Bastante ya tiene uno con albergar líquidos perniciosos y padecer su efecto devastador, para además de todo hacerse responsable de su producción. Ahora bien, no es lo mismo dejarse hipnotizar por la melancolía, o en su caso implorar el arribo piadoso de los santos óleos, que meterse en la piel de un energúmeno. Pues si negocia uno con monstruos y demonios, tendría que hacer lo propio con sus humores íntimos antes de que el vecino sugiera recurrir a los electrochoques.
¿Cómo negocia uno con sus vísceras? En mi experiencia, toca sobornarlas. Una vez que el estómago procesa tres buenas quesadillas con guacamole, el tsunami recóndito se degrada a depresión tropical. Nada que no debieran resolver medio vaso de Baileys con dos hielos y una canción de playa, aunque tampoco faltan las morriñas dadas a la extorsión y la glotonería. Dales un par de copas y querrán la botella; pídeles que no lloren y berrearán como un adolescente recién circuncidado.
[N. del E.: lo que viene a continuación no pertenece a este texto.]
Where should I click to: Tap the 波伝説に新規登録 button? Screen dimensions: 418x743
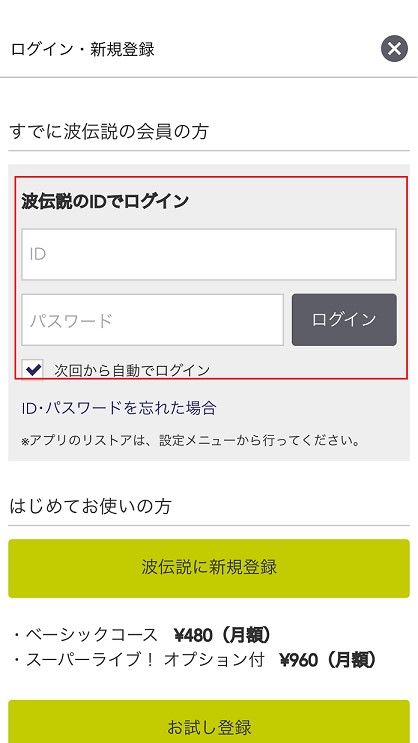(x=209, y=568)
Me dijo alguna vez Joaquín Sabina que los imbéciles siempre son más imbéciles con drogas adentro. Abundan, por lo pronto, quienes en estos días las emplean para hacer el encierro soportable, a riesgo de que nadie los soporte a ellos. Hay, eso sí, de drogas a drogas. Antes entra en razón un león enjaulado que un cocainómano en cuarentena, ya sea que le llueva o le escasee la execrable caspa de Satanás. ¿Quién ha visto que al rey de la selva le salten los complejos y resentimientos del beodo tremebundo que recién se ha polveado la nariz?
Afortunadamente mi correclusa sabe cómo entenderse con mis fluidos negros sin saltarse las reglas de la diplomacia. Suele verlos venir cuando yo todavía me desvivo por regatearle méritos a Hipócrates, pero en lugar de frenarlos en seco sugiere alguna forma tersa de soborno, antes de que las vísceras se conviertan en una fosa séptica y me hunda en el silencio abochornado de los suicidas faltos de vocación. ¿Exagero? Sin duda y a propósito. Nadie que se encobije con la melancolía querrá que se le tome a la ligera. “Llamen pronto a un forense”, ruega el hipocondríaco para hacer respetar su tos perruna.
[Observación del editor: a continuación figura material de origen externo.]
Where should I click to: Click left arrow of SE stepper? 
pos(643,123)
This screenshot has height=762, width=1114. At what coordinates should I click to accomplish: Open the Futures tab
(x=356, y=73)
—¿Y por qué no te bañas? —hábilmente sugiere mi correclusa a medio atardecer, no porque huela mal (o al menos eso creo) sino por ayudarme a drenar la atrabilis que de pronto el encierro multiplica.
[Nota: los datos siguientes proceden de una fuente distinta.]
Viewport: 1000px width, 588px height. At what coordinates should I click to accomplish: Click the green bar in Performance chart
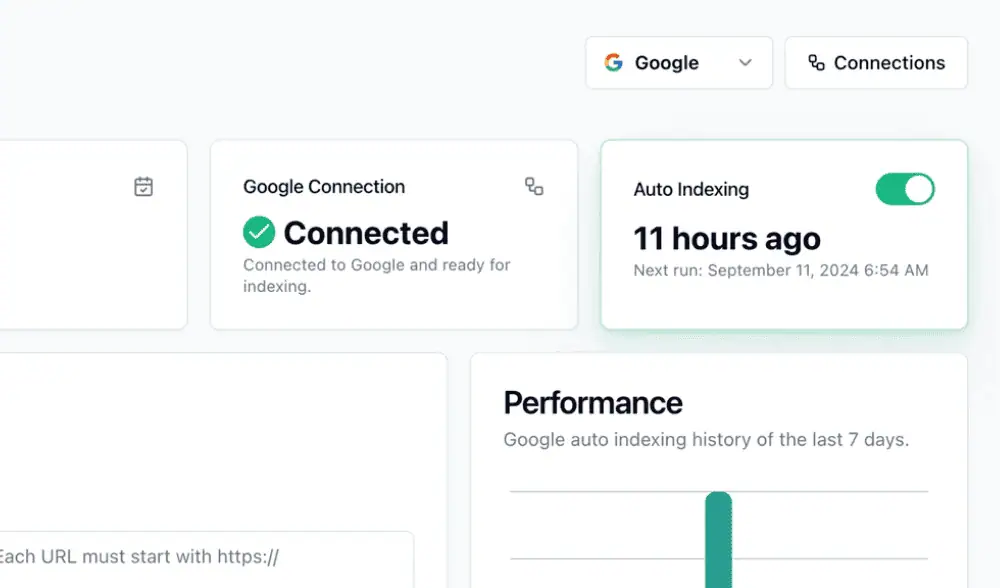[718, 540]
—¿Te llegó el sobacazo? —la sondeo, anyway. En tiempos de fake news no está de más verificar tus datos.
Me mira, cejijunta y cuasiregañona, no porque en realidad esté enojada (o al menos eso espero) sino para cumplir con su papel en la diaria comedia y no soltar la risa antes de tiempo. Y allá van, espantados por nuestras risotadas, los pestilentes miasmas del encierro. Finalmente la risa es la terapia, el hechizo y la droga: no hay aguas negras que puedan con ella.